Questo l’esito delle indagini del carabinieri del Nucleo ispettorato del lavoro di Lucca, insieme ai colleghi della stazione di Altopascio, che hanno denunciato due persone, marito e moglie, entrambi di 45 anni, residenti ad Altopascio, responsabili in concorso tra loro, nell’ambito dell’attività di impresa, di gravi condotte ai danni di lavoratori stranieri. I reati contestati sono, infatti, quelli di “intermediazione illecita e sfruttamento dei lavoratori” e “impiego di lavoratori privi del permesso di soggiorno”, in aggiunta agli illeciti amministrativi legati alla violazione delle basilari norme sulla sicurezza, non essendo mai stata eseguita alcuna valutazione dei rischi con riferimento al luogo di lavoro.

I reati sono stati commessi da aprile a settempre dello scorso anno, nel contesto dell’attività di coltivazione e raccolta di ortaggi, cui la società di proprietà della donna, con sede legale a Capannori, è deputata.

L’operazione è stata avviata dopo un normale intervento, eseguito, dai militari della stazione di Altopascio nel mese di dicembre, per una lite all’interno di un esercizio pubblico, nel quale il datore di lavoro ed un dipendente si erano dati appuntamento per definire e corrispondere al lavoratore quanto in precedenza pattuito. Il mancato buon esito del confronto, con il seguente intervento dei militari, ha consentito di focalizzare l’attenzione dei carabinieri sull’attività della quale la donna, di origine albanese, risulta legale rappresentante e che gestisce con la collaborazione del marito.
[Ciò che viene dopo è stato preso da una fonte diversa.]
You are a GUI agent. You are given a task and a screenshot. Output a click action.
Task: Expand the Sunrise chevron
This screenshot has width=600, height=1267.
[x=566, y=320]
Il successivo meticoloso lavoro dei militari del Nucleo ispettorato del lavoro di Lucca ha consentito di portare alla luce uno scenario nel quale la coppia, approfittando dello stato di necessità di alcuni lavoratori stranieri, non ha esitato, per tutta la stagione estiva del decorso anno, a far lavorare gli stessi nei campi sino a 10 ore al giorno, pagandoli poco più che 1 euro all’ora, con l’allettante promessa, mai mantenuta, di avere presto un contratto di lavoro che avrebbe consentito loro il diritto alla permanenza sul territorio nazionale.

Tra gli elementi raccolti dai carabinieri, oltre alle dichiarazioni testimoniali di tre lavoratori di origine nigeriaai, rispettivamente di 33, 30 e 27 anni, uno dei quali peraltro sprovvisto di permesso di soggiorno, anche le conversazioni Whatsapp intercorse tra i lavoratori e la donna, con le indicazioni da questa fornite sui lavori da portare a termine.

Nel corso dell’attività, parallelamente alle responsabilità di natura penale, sono state elevate sanzioni amministrative per circa 28mila euro. È stata interessata anche l’Inps per il recupero di circa 16mila euro di contributi evasi.